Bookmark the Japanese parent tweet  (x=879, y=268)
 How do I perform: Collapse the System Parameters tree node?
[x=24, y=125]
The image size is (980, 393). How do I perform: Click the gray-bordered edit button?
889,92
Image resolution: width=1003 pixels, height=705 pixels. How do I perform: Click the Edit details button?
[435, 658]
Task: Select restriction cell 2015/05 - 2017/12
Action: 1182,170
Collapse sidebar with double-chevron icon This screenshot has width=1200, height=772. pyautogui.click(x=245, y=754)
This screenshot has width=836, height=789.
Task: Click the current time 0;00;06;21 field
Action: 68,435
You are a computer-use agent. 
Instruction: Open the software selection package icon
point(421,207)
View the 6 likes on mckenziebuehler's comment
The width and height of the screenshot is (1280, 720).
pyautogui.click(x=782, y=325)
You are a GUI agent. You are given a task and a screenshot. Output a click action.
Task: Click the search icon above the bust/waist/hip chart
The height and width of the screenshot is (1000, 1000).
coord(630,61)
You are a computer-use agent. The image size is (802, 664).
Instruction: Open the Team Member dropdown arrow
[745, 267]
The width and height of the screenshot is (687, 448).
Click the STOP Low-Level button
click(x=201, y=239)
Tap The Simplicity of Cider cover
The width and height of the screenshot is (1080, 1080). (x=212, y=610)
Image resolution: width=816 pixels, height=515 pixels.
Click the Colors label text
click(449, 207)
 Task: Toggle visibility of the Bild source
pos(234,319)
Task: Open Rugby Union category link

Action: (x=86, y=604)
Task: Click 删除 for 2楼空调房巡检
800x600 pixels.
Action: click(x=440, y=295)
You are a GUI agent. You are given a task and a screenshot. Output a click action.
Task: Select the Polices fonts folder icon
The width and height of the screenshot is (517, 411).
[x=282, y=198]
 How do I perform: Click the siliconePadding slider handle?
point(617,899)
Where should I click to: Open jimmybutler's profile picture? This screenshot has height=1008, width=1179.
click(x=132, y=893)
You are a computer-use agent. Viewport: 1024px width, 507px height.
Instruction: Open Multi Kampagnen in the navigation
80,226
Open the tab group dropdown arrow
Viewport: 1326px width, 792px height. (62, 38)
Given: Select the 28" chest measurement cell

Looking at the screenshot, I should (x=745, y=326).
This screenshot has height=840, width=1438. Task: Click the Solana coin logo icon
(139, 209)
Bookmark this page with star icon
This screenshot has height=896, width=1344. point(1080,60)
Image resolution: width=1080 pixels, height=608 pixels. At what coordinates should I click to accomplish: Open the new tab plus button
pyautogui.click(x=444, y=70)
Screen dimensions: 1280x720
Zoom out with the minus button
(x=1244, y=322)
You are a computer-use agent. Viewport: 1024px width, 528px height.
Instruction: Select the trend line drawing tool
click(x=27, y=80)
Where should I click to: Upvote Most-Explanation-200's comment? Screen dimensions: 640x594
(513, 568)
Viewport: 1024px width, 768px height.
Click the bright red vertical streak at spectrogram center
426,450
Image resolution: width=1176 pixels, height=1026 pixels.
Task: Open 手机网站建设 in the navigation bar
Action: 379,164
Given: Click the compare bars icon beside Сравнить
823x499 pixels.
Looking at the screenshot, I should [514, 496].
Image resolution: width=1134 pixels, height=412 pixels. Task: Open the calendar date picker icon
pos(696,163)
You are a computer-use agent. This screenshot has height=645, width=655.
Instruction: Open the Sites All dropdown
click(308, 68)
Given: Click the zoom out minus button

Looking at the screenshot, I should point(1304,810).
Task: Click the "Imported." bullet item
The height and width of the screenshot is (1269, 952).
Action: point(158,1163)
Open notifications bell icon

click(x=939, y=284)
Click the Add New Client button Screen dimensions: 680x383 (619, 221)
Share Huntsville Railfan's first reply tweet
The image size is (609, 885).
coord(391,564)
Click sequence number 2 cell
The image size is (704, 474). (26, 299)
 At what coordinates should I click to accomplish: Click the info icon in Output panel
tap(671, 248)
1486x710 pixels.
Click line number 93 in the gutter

What the task requires:
Convert the items above into a JSON list of strings, one string per line and no blank lines. Start with the line containing "Image resolution: width=1003" and end with the line containing "The width and height of the screenshot is (1080, 1080).", including both.

Reply:
[
  "Image resolution: width=1003 pixels, height=705 pixels. How do I perform: Click the Edit details button?",
  "[435, 658]",
  "Task: Select restriction cell 2015/05 - 2017/12",
  "Action: 1182,170",
  "Collapse sidebar with double-chevron icon This screenshot has width=1200, height=772. pyautogui.click(x=245, y=754)",
  "This screenshot has width=836, height=789.",
  "Task: Click the current time 0;00;06;21 field",
  "Action: 68,435",
  "You are a computer-use agent. ",
  "Instruction: Open the software selection package icon",
  "point(421,207)",
  "View the 6 likes on mckenziebuehler's comment",
  "The width and height of the screenshot is (1280, 720).",
  "pyautogui.click(x=782, y=325)",
  "You are a GUI agent. You are given a task and a screenshot. Output a click action.",
  "Task: Click the search icon above the bust/waist/hip chart",
  "The height and width of the screenshot is (1000, 1000).",
  "coord(630,61)",
  "You are a computer-use agent. The image size is (802, 664).",
  "Instruction: Open the Team Member dropdown arrow",
  "[745, 267]",
  "The width and height of the screenshot is (687, 448).",
  "Click the STOP Low-Level button",
  "click(x=201, y=239)",
  "Tap The Simplicity of Cider cover",
  "The width and height of the screenshot is (1080, 1080). (x=212, y=610)"
]